Never in a million years would I ever get to say that outside of a swingers club and NOT get my teeth knocked in.

I'm assuming the man wont take offense.

I mean--it's a swingers club---he's there for the same reason I am.

So... I'll go with this one:

"Hey..your wife has a great ass"

Hopefully he says something like "Thanks!"

Then what? I really would rather just get right to the point--but I know I cant.

 

I'd like to run this one by you guys here...tell me if this is not tooooo forward:

"Hey...your wife has a great ass....do you guys wanna join my girlfriend and I in a private room?"

 

Just like that....the way it's written...nothing more nothing less.
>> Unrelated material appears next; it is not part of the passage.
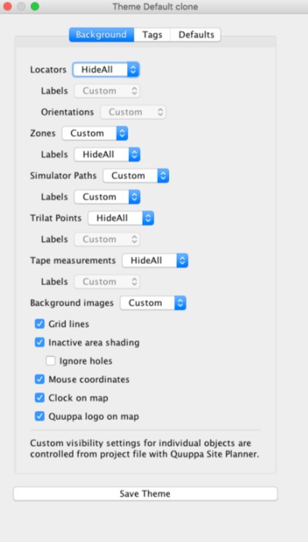Open the Background images dropdown

(153, 302)
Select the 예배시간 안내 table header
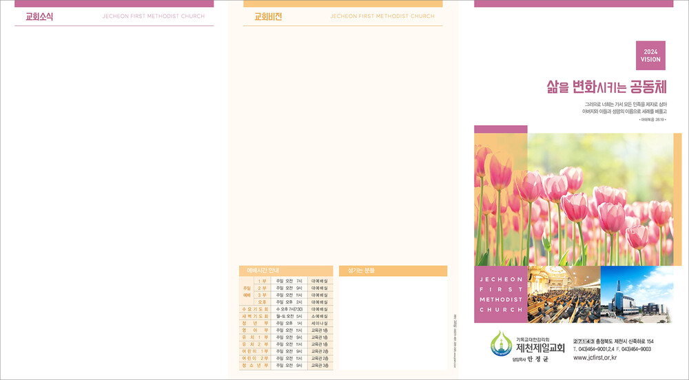This screenshot has height=380, width=689. pyautogui.click(x=285, y=271)
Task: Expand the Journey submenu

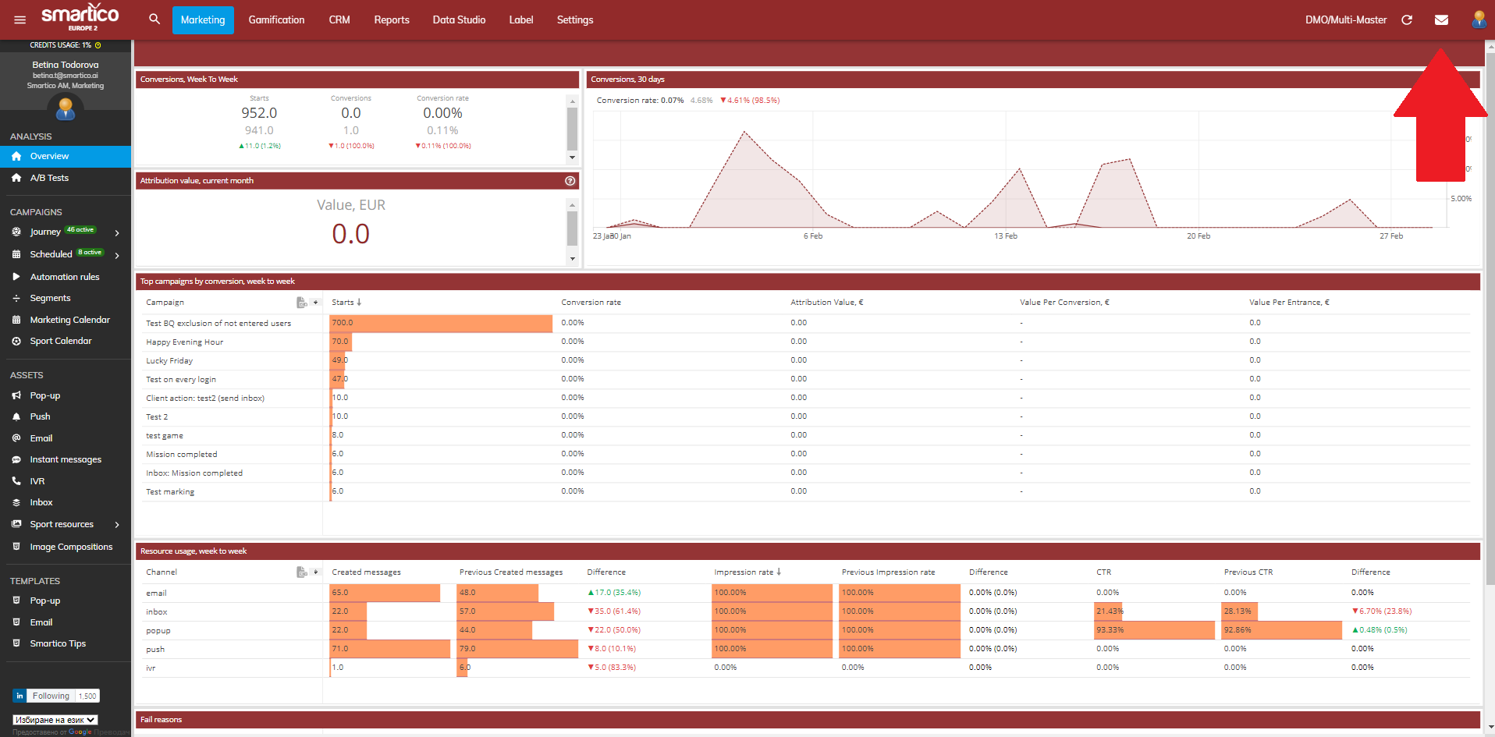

Can I 'get away' with that?

 

Thanks again for the help.

 

If someone approached us in that fashion we would be pretty surprised at their lack of social skills, we'd politely decline, and laugh about it later. Like others have said, it's like meeting someone in any social situation.

 

Be friendly and engaging, listen, share stories, get to know them a little. It's basically just having a nice conversation, sharing some laughs and relaxing together. Then you can get an idea based on eye contact and body language if they are interested in you. Not many girls are going to be interested in someone who tells there husband they have a great ass. Commenting on clothing or shoes or their smile to the lady herself is much more acceptable.

 

We usually ask people if they've been to the club before, how long they've been involved in swinging, how far away they live, what type of work they do or what they like to do in their free time. Then you can ask the girl to dance if you like. I think it's better to talk to both members of a couple as equals. We met a guy who asked my husband if he could kiss me. That rubbed me the wrong way, if you want to put your lips on me, ask me!

 

Since you have a girlfriend why don't you ask her what she likes to hear from someone who is trying to pick her up?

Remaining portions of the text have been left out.